A Regulatory Construct for Demand Response

According to year-end 2011 findings published by the Federal Energy Regulatory Commission (FERC), in the United States the aggregate impact of demand response (DR) is estimated at 58 GW, or 7.6 percent, of the peak demand—up 42 percent from two years ago. FERC views the potential for further cost-effective DR to reach as much as 20 percent of the system peak.

Moreover, regardless of the form of DR that a utility might seek to pursue, the reasons for doing so are fairly consistent: there is consensus in the electric industry that DR can create both system and societal benefits by reducing the need for traditional generation sources. In fact, EPA restrictions on traditional power supplies and the onerous challenges of siting new power plants in most U.S. locations have collectively called into question the future viability of nuclear, coal, and renewable sources. The alternative of DR has become increasingly attractive to utilities when DR gains equal footing in among other integrated resource planning options. The decision to participate in a DR program, however, is driven primarily by economics—or, put more simply, when benefits of the DR program are greater than the costs.

Addressing regulatory barriers and limitations.
One of the primary obstacles for DR is the set of regulatory limitations created at both the federal and state levels. We would argue that the potential contributions that DR can make to the nation’s energy portfolio have been severely constricted by a number of regulatory barriers that continue to impede the growth of DR in the state (retail) market. The end result of these regulatory dynamics is that, despite the extensive documentation supporting the benefits of DR, the vast majority of utilities across the United States do not have what could be called robust DR program offerings available to their customers. Furthermore, they have not designed long-term resource portfolios in which demand-side resources have equal or comparable footing with more traditional resources.
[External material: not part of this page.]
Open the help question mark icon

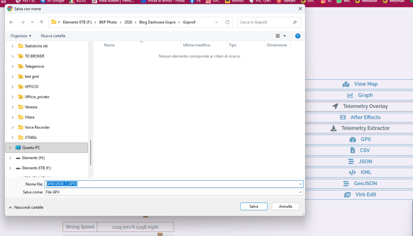(x=298, y=36)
The reasons for this lack of growth in the DR market can be directly linked to regulatory barriers, which can originate from specific market rules or the unique features of a market or program design, as well as from the retail or wholesale levels.

Six regulatory barriers have the greatest negative impact on DR programs:

  1. Deployment of smart meters is not commonplace across utility populations—at least not yet.
  2. Dynamic pricing structures that enable DR programs are not generally in place across the United States.
  3. The traditional regulatory framework does not lend itself to DR investments by the nation’s utilities.
  4. There is a disconnect between electricity retail markets and wholesale markets, which has created regulatory limitations for utilities pursuing DR.
  5. DR still does not generally have “equal footing” along with traditional supply-side generation sources within the context of utility integrated resource planning.
  6. The uncertainty of how to treat and measure DR, both on the state and federal levels, has contributed to stagnated growth of this market.

Every utility pursuing DR should consider certain regulatory strategies as it navigates through the unique requirements of its own state PUC jurisdiction:

  • Seek to get any disincentive associated with DR removed from the state legislative and regulatory policies. The most common approach to this is to decouple revenues and profits from the amount of electricity sold.
  • Seek to have a decoupling mechanism established by the state PUC, if one does not presently exist.
  • When considering the investment costs for DR, include the “avoided costs” of measuring those traditional supply-side investments and other generating capacity that will not be built as a result of the load reduction created by the DR programs.
  • Work with the state PUC to ensure that DR (and other EE programs) receives equal treatment within the context of long-term integrated resource plans.
  • Encourage the state PUC to allow utilities to earn a portion of the benefits associated with the DR program under a “net benefits sharing” mechanism.

Finally, along with full-cost recovery, it is a good idea to negotiate a performance-based approach for DR with the state PUC, which would include additional bonuses paid to the utility for meeting established DR program performance targets.